Как – нет матушки? Нюта весь день перекатывала в голове эти жуткие слова, вновь и вновь воображала свою матушку: темные ласковые глаза, черные косы под убрусом, мягкие ладони, травяной запах, что всегда шел вслед за ней. Далеко она, матушка. И что с ней, неведомо. Но жива – иначе быть не может! – любит дочку и молится за нее. Одно это защищает Нютку от сотни бед.
Так надумала она себе – то про свою матушку, то про Богдашкину, коей и вовсе нет, что заревела. Навзрыд, с потоками солеными, со шмыганьем и стучанием в висках.
* * *
Братцы тем вечером пришли поздно. От них шел сивушный дух, и Нютка сразу вспомнила горькое пойло, выпитое по велению Басурмана. Отчего их тешит этакая гадость? Квас иль травяной отвар куда лучше.
– Еще бы чуток, и я все выиграл, видел, братец? Зарик [15] два раза выпадал! Афонька иль его Домна секрет какой знают. Я их обхитрю, дай только срок, – уверял Ромаха.
Нютка не могла взять в толк, о чем речь. Афонькой звали одного из казаков. Зарик – слово казалось знакомым, но забытым. А потом смекнула: речь вели о какой-то потехе.
Ромаха все говорил и говорил про зарики, про рублишки и окаянного Афоньку, что сорвал куш. Старший брат не слушал. Он, устроившись под иконами, в красном углу, как старший в этом доме, черпал ложкой кашу – быстро, точно кто намеревался украсть, – жевал хлеб и прихлебывал квас из ковша.
Нютка не смела сесть рядом – она давно насытилась и по заведенному обычаю стояла подле стола, готовая услужить. Ромаха говорил уже про Верхотурье, что он наконец увидит весной, про кабак и вновь про игру в зернь. Нютка стояла за его спиной, пропускала мимо ушей юношескую похвальбу и против воли своей глядела на старшего братца.
Увечное лицо его перекашивало во время еды, лучины кидали отблески на шрам, глаза – правый здоровый, левый искореженный – серые, словно лезвие топора, вновь и вновь скользили по ней. Обычно Синяя Спина старательно не замечал Нютку.

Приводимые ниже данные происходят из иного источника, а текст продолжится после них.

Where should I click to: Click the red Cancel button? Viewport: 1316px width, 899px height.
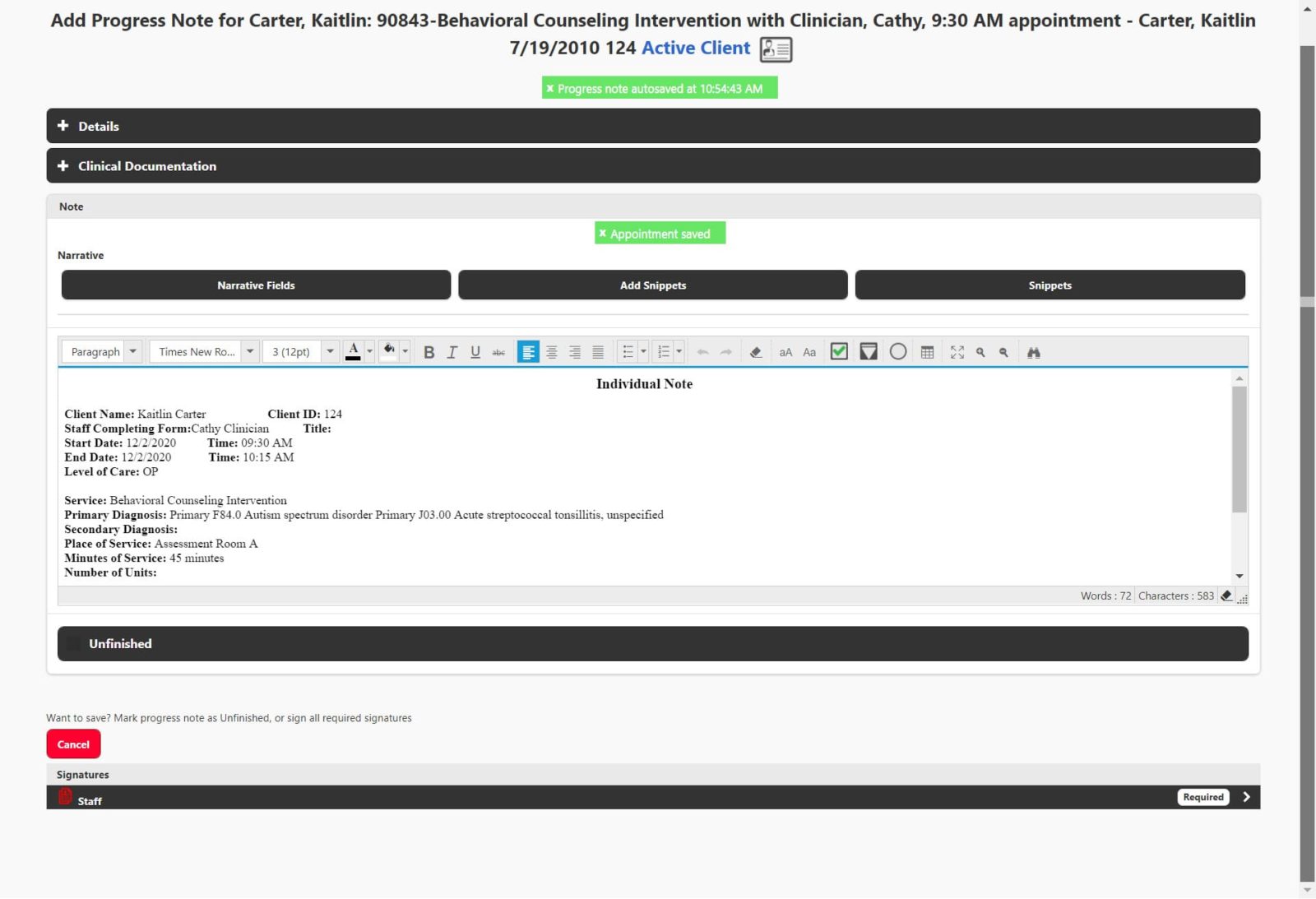click(x=73, y=744)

Не обращался прямо, все через Ромаху, обходил стороною – так, чтобы не столкнуться нарочно. «Для чего ему надобна?» – думала Нютка. И чувствовала то ли облегчение, то ли досаду.

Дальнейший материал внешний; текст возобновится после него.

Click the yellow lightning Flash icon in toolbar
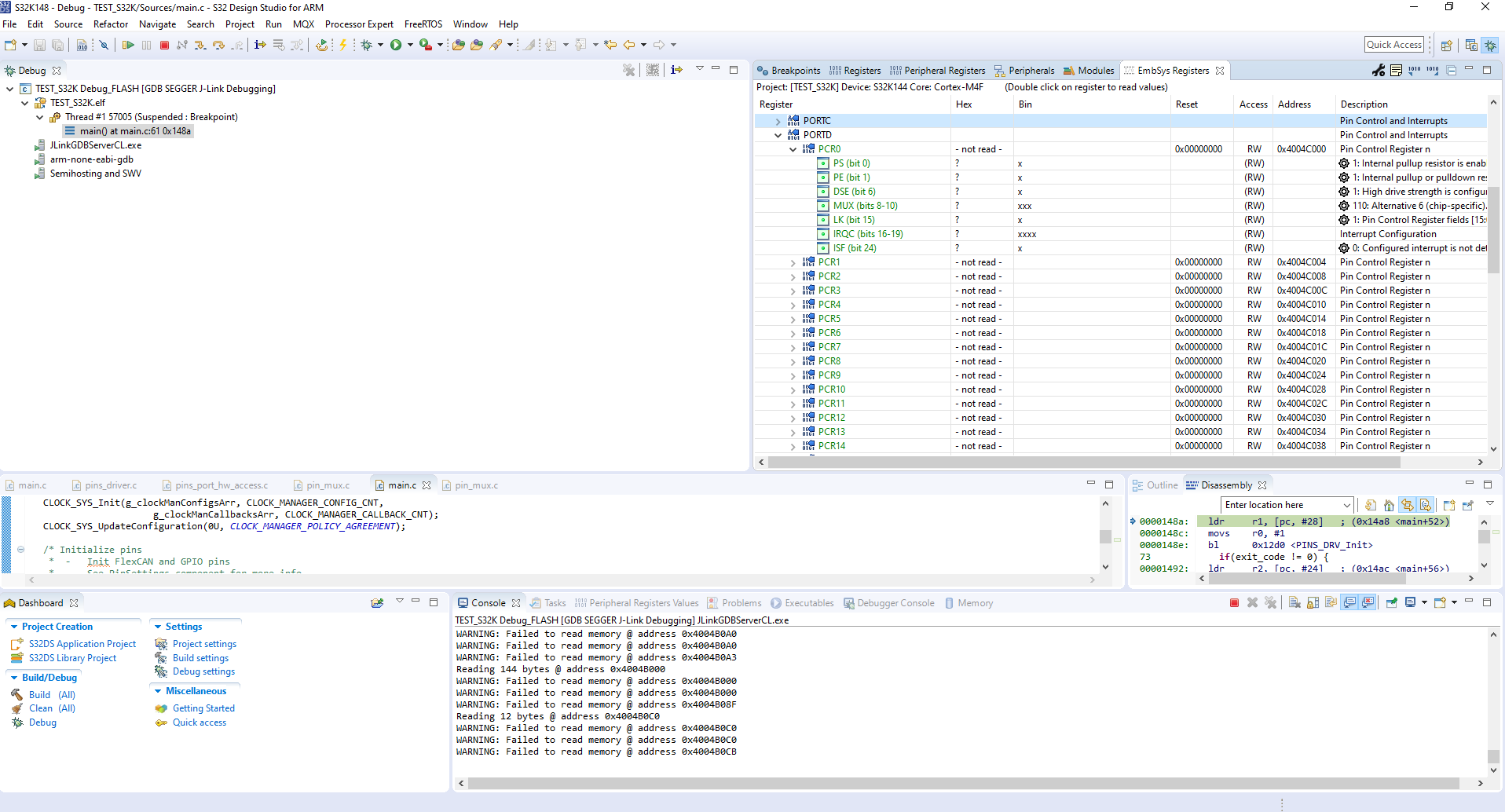Image resolution: width=1505 pixels, height=812 pixels. click(342, 46)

Урод, отвратное чудище… Он должен пред девичьей красотой шею склонять, а она – отвергать в небрежении. Как в той сказке про Марью и медведя. Синяя Спина все делал наперекосяк.
Сейчас что-то изменилось.
Вытерев губы, стряхнув с усов и короткой бороды крошки, отодвинул миску от себя и велел ей:
– Забери.
Нютка, сдерживая норов, потянулась за миской – через стол, лишь бы не подходить ближе, не касаться урода. А Синяя Спина, словно вселился в него какой-то бес, подвинул миску к себе.